Atmosphere of cuts: Scientists at the CSIRO laboratories in Aspendale conduct research on climate change.

A COMMITMENT to climate science by incoming Industry, Innovation and Science Minister Greg Hunt has failed to ease union fears about jobs and research cuts at the CSIRO including climate change modelling reductions at laboratories in Aspendale.

Mr Hunt’s pledge last week to order the Commonwealth Scientific and Industrial Research Organisation to “renew its focus” on climate science – months after a global outcry from scientists when the Australian science body’s CEO Larry Marshall announced a move away from climate change research to concentrate make climate science “a bedrock function” – was seen as a backflip on previous Abbott government priorities.

Mr Hunt announced 15 more climate science jobs at the CSIRO and an extra $3.7 million in funding per year.

CSIRO Staff Association secretary Sam Popovski says the Turnbull government “needs to do far more to maintain and rebuild CSIRO’s climate science capability”.

“The Turnbull government stood by for months claiming its hands were tied as CSIRO’s research capacity and international reputation suffered,” Mr Popovski said in a statement.

“Massive community concern on this issue has forced the government to act but this is merely a band-aid solution to a major problem.

Some CSIRO staff based at Aspendale Gardens handed out flyers to Isaacs residents as part of a Community and Public Sector Union campaign urging voters to “put the Liberals last” before the 2 July federal election (‘Scientists target election’, The News 8/6/16).

“You don’t need to be a scientist to realise that employing 15 climate researchers when you’re in the process of sacking more than 50 doesn’t add up. It’s not going to restore CSIRO’s research capacity or repair Australia’s global reputation,” Mr Popovski said.

“If Minister Hunt’s intentions to design a new CSIRO strategy are genuine and sincere, he should direct the organisation to halt all current job cuts.”

Federal Isaacs Labor MP Mark Dreyfus called on the federal Coalition government to reconsider $115 million in CSIRO budget cuts over four years implemented by former treasurer Joe Hockey in his 2014 budget.

“While it is pleasing to see Greg Hunt pare back some of the government’s cuts to climate science, the funding that is proposed to be restored is but a fraction of the funding cut,” Mr Dreyfus said.

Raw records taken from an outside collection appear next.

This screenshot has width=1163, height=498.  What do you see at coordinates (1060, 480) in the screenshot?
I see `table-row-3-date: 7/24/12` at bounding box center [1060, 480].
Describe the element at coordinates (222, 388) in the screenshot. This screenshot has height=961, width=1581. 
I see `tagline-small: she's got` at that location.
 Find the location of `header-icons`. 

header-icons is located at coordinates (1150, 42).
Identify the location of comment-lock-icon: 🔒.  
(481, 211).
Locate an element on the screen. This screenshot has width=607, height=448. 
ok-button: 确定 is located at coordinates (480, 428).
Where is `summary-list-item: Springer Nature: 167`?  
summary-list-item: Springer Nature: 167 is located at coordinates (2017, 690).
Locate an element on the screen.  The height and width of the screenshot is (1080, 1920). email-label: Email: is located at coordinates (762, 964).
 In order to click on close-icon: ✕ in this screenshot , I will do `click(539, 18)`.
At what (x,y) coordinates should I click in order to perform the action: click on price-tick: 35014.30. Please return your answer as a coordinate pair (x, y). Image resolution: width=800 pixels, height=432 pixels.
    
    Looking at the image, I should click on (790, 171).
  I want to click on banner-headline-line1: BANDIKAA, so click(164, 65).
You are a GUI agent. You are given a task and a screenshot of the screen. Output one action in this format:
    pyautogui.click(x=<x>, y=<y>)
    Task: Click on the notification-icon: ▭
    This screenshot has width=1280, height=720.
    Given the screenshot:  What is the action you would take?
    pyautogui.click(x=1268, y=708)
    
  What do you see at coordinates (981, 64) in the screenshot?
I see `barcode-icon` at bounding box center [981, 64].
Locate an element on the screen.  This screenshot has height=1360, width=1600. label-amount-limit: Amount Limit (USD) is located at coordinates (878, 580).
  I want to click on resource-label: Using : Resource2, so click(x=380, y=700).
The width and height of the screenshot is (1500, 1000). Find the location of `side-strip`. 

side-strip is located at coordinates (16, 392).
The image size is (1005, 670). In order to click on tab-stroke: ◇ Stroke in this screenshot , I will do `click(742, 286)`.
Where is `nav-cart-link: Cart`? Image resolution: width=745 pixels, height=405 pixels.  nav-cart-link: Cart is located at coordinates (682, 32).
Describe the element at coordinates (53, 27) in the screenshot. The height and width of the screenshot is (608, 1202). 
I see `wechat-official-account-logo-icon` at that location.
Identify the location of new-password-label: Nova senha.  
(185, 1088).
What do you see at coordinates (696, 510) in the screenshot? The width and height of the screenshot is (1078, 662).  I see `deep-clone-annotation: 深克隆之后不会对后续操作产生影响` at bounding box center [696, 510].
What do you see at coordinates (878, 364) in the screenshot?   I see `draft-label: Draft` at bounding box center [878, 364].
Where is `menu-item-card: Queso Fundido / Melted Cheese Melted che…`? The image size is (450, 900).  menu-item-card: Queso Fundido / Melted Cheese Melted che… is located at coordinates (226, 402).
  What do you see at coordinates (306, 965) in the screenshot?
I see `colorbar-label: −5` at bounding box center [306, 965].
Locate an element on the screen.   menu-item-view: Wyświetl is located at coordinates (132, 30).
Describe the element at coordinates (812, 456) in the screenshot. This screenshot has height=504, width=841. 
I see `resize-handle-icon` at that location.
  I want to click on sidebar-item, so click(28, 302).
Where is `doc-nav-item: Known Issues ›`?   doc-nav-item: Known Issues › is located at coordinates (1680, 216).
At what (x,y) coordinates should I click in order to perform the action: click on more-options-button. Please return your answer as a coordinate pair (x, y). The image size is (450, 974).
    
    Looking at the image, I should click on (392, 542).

“If the Turnbull government wants to show that it is truly a supporter of science, it should restore all of the funding that it stripped from the CSIRO and guarantee that the CSIRO research centre in Aspendale will not be closed under its watch.”

A spokesman for Mr Hunt, John O’Doherty, said “the government’s support for the CSIRO is significant”.

“We are committed to growing this funding. We are providing $1.35 billion to the CSIRO this year and this will increase to $1.46 billion by 2019-20.

“CSIRO staffing levels are on track to increase from 5078 in 2016-17 to 5335 by 2019-20.

“In addition to this investment, the CSIRO has committed to continuing climate science at Aspendale, with a commitment to operate the site to at least 2023 on a fully-funded basis.

“The government has made it clear that climate science is a priority.”

Mr Popovski says the union will write to CSIRO chief executive Larry Marshall to demand planned redundancies are halted.

“We stand ready to seek an urgent injunction in the Fair Work Commission if CSIRO management fails to do so.”